Chase alterou bastante a história original de Frank Gruber, na qual pai e filho
se reencontram e seguem juntos rumo ao futuro. Chase preferiu dar contornos
mais trágicos à história fazendo com que Jim Slater (Richard Widmark) ao
encontrar seu pai Jim Bonniwell (John McIntire) termine por matá-lo. A censura,
no entanto, obrigou a Universal Pictures a promover diversas alterações no
roteiro, entre elas o final edipiano e num trabalho de edição, quando o filme já
estava pronto, Bonniwell é morto por um dos tiros disparados por um grupo de
cowboys. A edição final excluiu ainda uma tentativa de estupro sofrida pela
viúva Karyl Orton (Donna Reed), além de sequências apontadas pelo Código de
Produção como demasiado violentas.
O revólver na mão de Richard Widmark indica que ele teria matado John McIntire. |
Punido
por uma bala perdida - Jim Slater é um viajante texano que
foi abandonado pelo pai quando tinha um ano de idade e não descansa até
descobrir o que aconteceu com seu progenitor. As pistas o levam até um local
chamado Gila Valley onde há cinco covas e pouco a pouco Slater descobre a
identidade de cada um dos cadáveres ali enterrados. A princípio Slater acredita
que seu pai seja um dos mortos, concluindo posteriormente que um sexto homem
chamado Jim Bonniwell é não só é responsável pelas mortes dos cinco homens ali enterrados,
como também fugiu com 60 mil dólares em ouro roubados de um banco. Os cinco
homens foram mortos por índios apaches. Com esse dinheiro Bonniwell tornou-se pecuarista,
aumentando seu rebanho com gado roubado de outros fazendeiros. Quando Slater
descobre que Bonniwell não é outro senão seu pai, este tenta matar o filho desafiando-o
para um duelo traiçoeiro. Nesse ínterim trava-se uma batalha entre os homens de
Bonniwell e os do Major Carson (Roy Roberts), um fazendeiro rival. Quando
Bonniwell está pronto para matar seu filho é atingido fatalmente por uma bala perdida
disparada pelo grupo do Major Carson, não chegando a consumar o duelo com o
filho e portanto não sendo punido pelo
próprio sangue como indica o título nacional.

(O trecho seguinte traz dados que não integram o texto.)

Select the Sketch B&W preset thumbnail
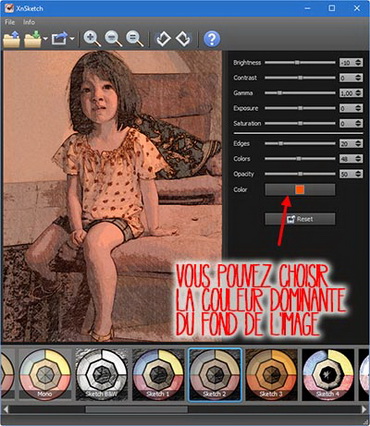The image size is (370, 426). 101,375
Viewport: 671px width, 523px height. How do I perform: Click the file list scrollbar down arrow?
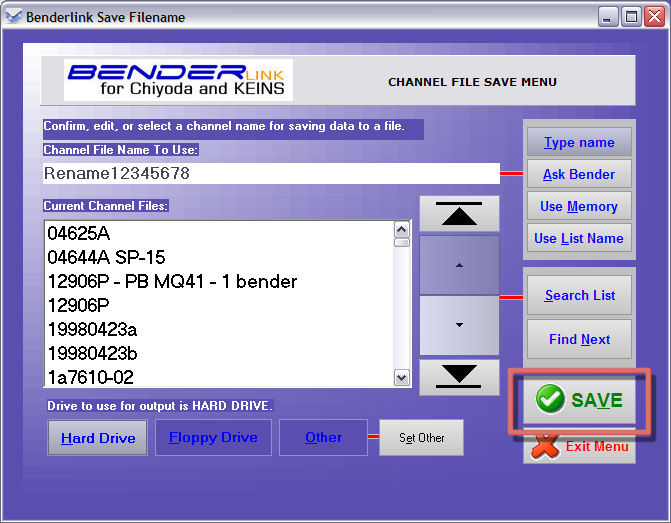[402, 378]
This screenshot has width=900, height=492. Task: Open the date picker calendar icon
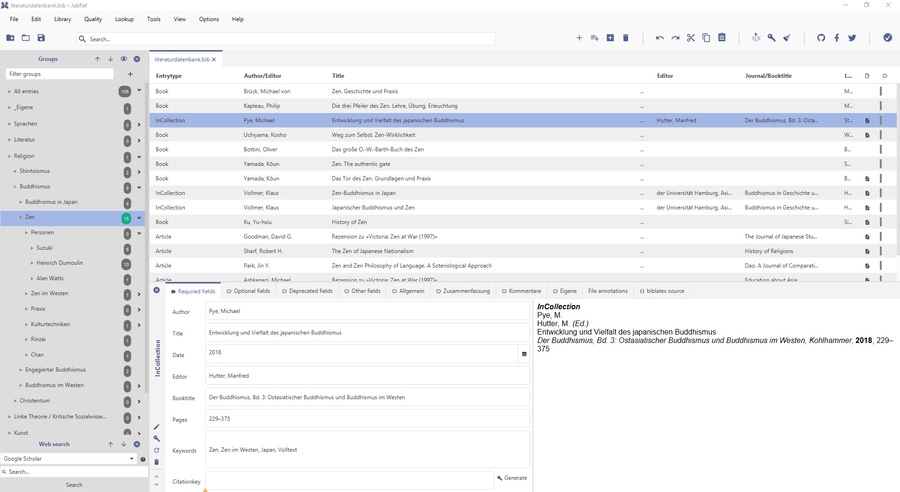[x=524, y=354]
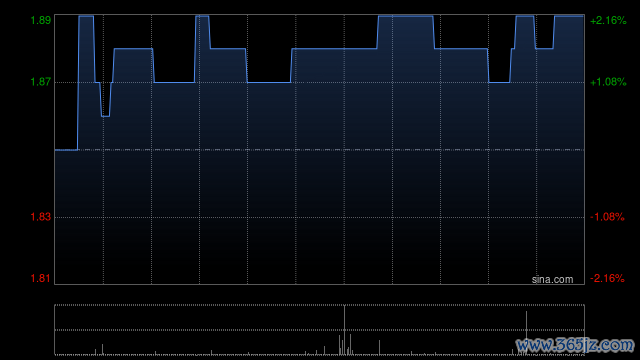Click the 1.89 price axis label
640x360 pixels.
41,20
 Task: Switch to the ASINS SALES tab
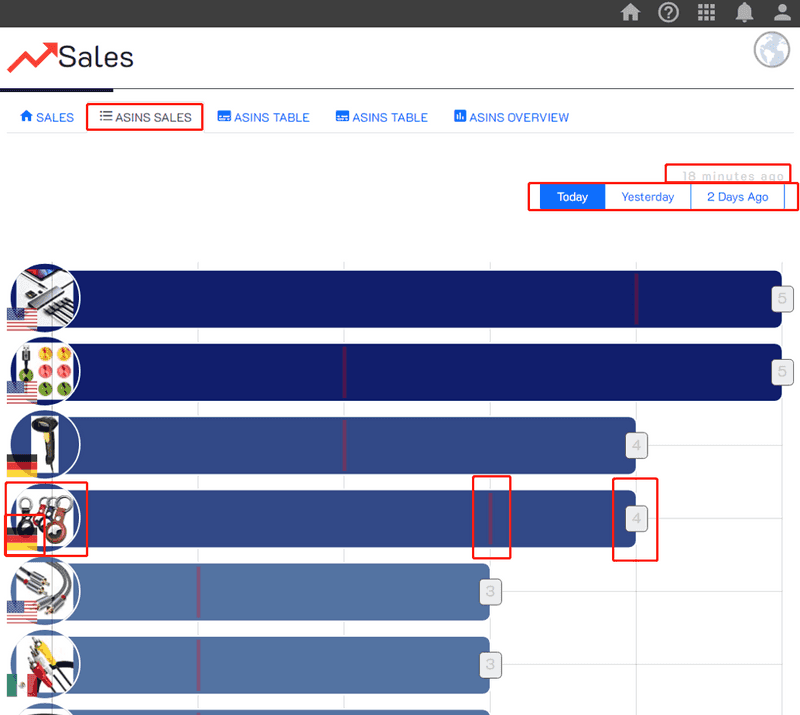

Acima Richard Widmark, abaixo John McIntire. |
Sequência
interminável de mortes - Mais que um faroeste, “Punido pelo
Próprio Sangue” é uma história de mistério na linha dos mais complexos filmes
noir e por isso mesmo nada fácil de ser compreendida. Na busca por seu pai Jim
Slater encontra inúmeros personagens que o ajudam a desvendar as sendas
percorridas por Jim Bonniwell. Não falta na história, como não poderia deixar
de ser uma estranha e bela mulher que é Karyl Orton, viúva de um dos homens
enterrados em Gila Valley. Karyl é experiente, confessando ter sido prostituta
para sobreviver após o desaparecimento do marido e mesmo assim se apaixona por
Slater. O Sargento Lake (Barton MacLane) possui informações sobre Jim Bonniwell
e antes de morrer ajuda Slater. Os irmãos Tony Welker (Harry Morgan) e Jeff
Welker (Robert J. Wilke), irmãos de um Welker enterrado em Gila Valley são
igualmente mortos, o mesmo ocorrendo com Tom Welker (Regis Parton), o quarto
irmão Welker, este morto em legítima defesa por Jim Slater. De passagem são
também mortos um jovem metido a pistoleiro chamado Johnny Cool (William
Campbell) e o xerife Olson (Robert Foulk), de Sierra Blanca. Tantos personagens
e tantas mortes confundem ainda mais o espectador que espera pelo encontro e
possível confronto entre pai e filho.
Certamente o leitor já ouviu frase parecida em outros westerns. |
Cinismo
a la Bogart - Em meio a tantas mortes, há uma sucessão de diálogos nada
inteligentes mas pretensamente cínicos como os que ilustravam com brilho os
melhores filmes noir. O gerente de um hotel diz a Karyl Orton: “Posso dizer que está elegante?” “Pode e
obrigada”, responde ela. “É uma
garota engraçada. Gosto de garotas engraçadas” fala sem nenhuma graça
Johnny Cool como se fosse um personagem de Humphrey Bogart. Mas o ápice da
falta de inspiração ocorre quando Jim Slater explica sua determinação a Karyl
Orton dizendo à moça o ressonante clichê “Há
coisas que um homem tem que saber e tem que fazer”. É impossível se fazer
um bom filme sem um bom roteiro e tudo piora quando sequências inteiras são mal
dirigidas e interpretadas. E o mais surpreendente é que o diretor é um
especialista chamado John Sturges que legaria ao gênero filmes importantes como
“Sem lei e Sem Alma” e “Duelo na Cidade Fantasma” e clássicos absolutos como
“Duelo de Titãs” e “Sete Homens e Um Destino”. Nem mesmo as sequências de ação
de “Punido pelo Próprio Sangue” merecem a assinatura de John Sturges.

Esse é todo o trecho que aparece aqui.